We will take a standard approach to this and possibly re-assess once we see the results. It seems like KNN imputation is a good idea. From there we will drop the low variance predictors. Then, because these models like normal, centered, scaled date we will do just that. I am leaving the outliers rather than deleting or re-filling them with a summary statistic because they may be meaningful. Also we are doing a CV to compare results, which should give some robustness to the results even with outliers.
x_imp <- bnstruct::knn.impute(as.matrix(x_raw), k=10)
low_var <- nearZeroVar(x_imp)
x_lowvar <- x_imp[,-low_var]
x_trans <- preProcess(x_lowvar, method=c('center', 'scale', 'BoxCox'))
x_trans <- predict(x_trans, x_lowvar)
trainingRows <- createDataPartition(y_raw, p=0.8, list=FALSE)
train_X <- x_trans[trainingRows,]
train_y <- y_raw[trainingRows]
test_X <- x_trans[-trainingRows,]
test_y <- y_raw[-trainingRows]
trainingData <- as.data.frame(train_X)
trainingData$Yield <- train_y
set.seed(9450)
enet_grid <- expand.grid(.lambda=c(0, 0.01, 0.1),
.fraction=seq(0.05, 1, length = 20))
ctrl <- trainControl(method='cv', number=10)
enet_tune <- train(train_X, train_y,
method="enet",
tuneGrid = enet_grid,
trControl = ctrl)
plot(enet_tune)
Part D
Predict on test set and collect metrics
enet_pred <- predict(enet_tune, newdata=train_X)
enet_data <- data.frame(obs = train_y, pred=enet_pred)

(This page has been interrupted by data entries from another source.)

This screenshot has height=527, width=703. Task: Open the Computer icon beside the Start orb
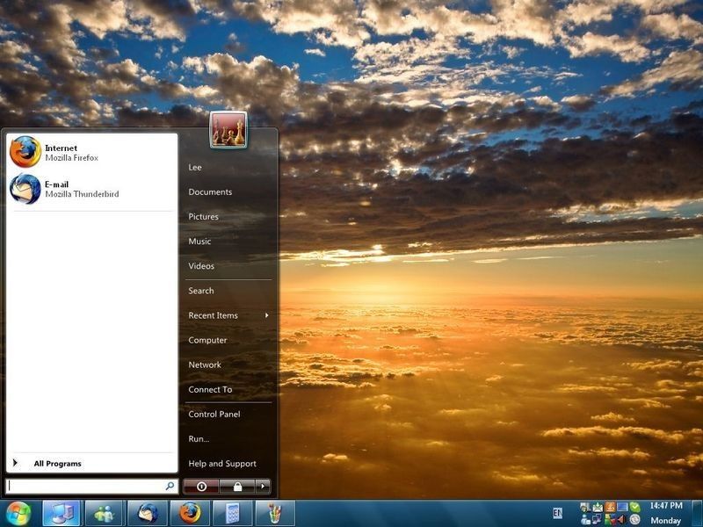tap(62, 512)
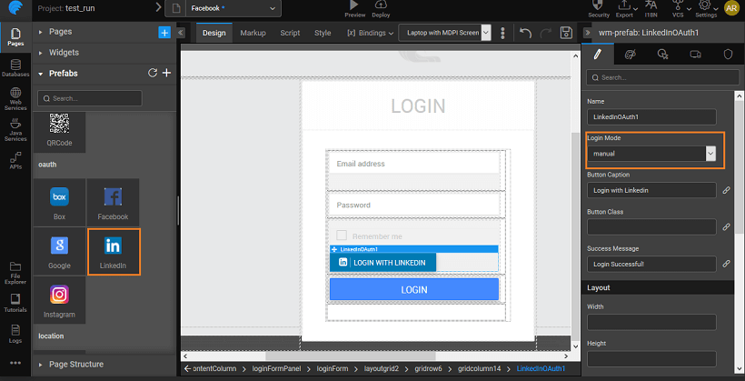
Task: Select the LinkedIn prefab icon
Action: pyautogui.click(x=113, y=252)
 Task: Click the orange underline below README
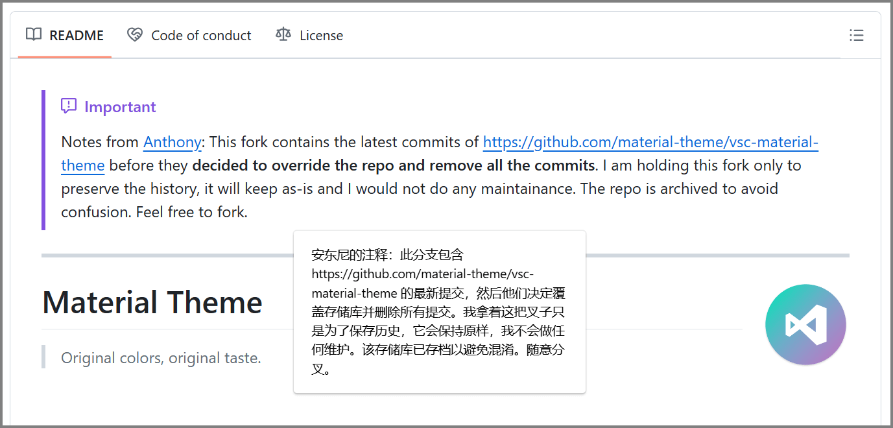pos(64,56)
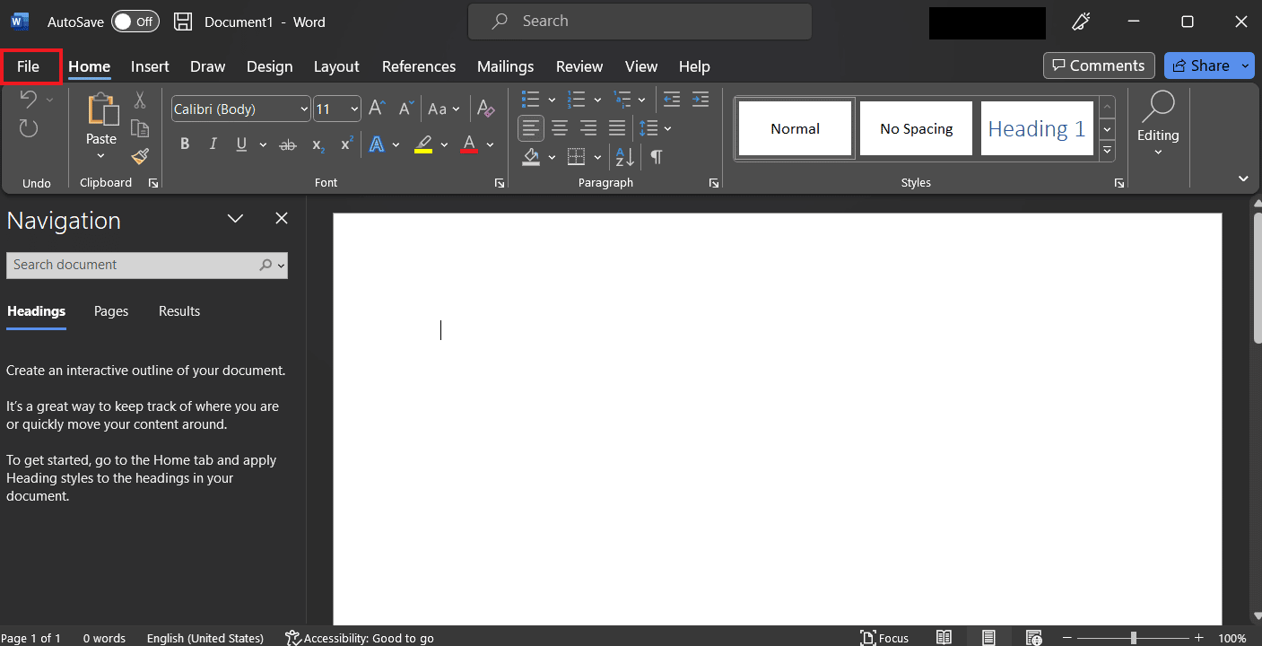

colnames(enet_data) = c('obs', 'pred')
model_results <- defaultSummary(enet_data)
model_results
## RMSE Rsquared MAE
## 0.9491038 0.7405267 0.7680710
Great! This seems like a good result. All linear models tend to overfit, but this looks good.
Part E
Which predictors are most important in the model you have trained? Do either the biological or process predictors dominate the list?
This is good, the top four most important features are all manufacturing processes, which means we have some amount of control over them. 7 of the top 10 features are related to the manufacturing process.
Part F
Explore the relationships between each of the top predictors and the response. How could this information be helpful in improving yield in future runs of the manufacturing process?
library(dplyr)
features <-
as.data.frame(feature_value[["importance"]]) %>%
arrange(-Overall) %>%
top_n(20) %>%
rownames()
cmp_imp <- as.data.frame(x_trans)[features]
cmp_imp$Yield <- cmp$Yield
featurePlot(x = cmp_imp[features],
y = cmp_imp$Yield,
plot = "scatter",
type = c("p"))
I would start with the things we can reasonably control, which are the production processes. I would look for one that have some kind of relationship and potentially test yield by change only one process at a time. So process 13, 32, 33, and 09 would be candidates for trials.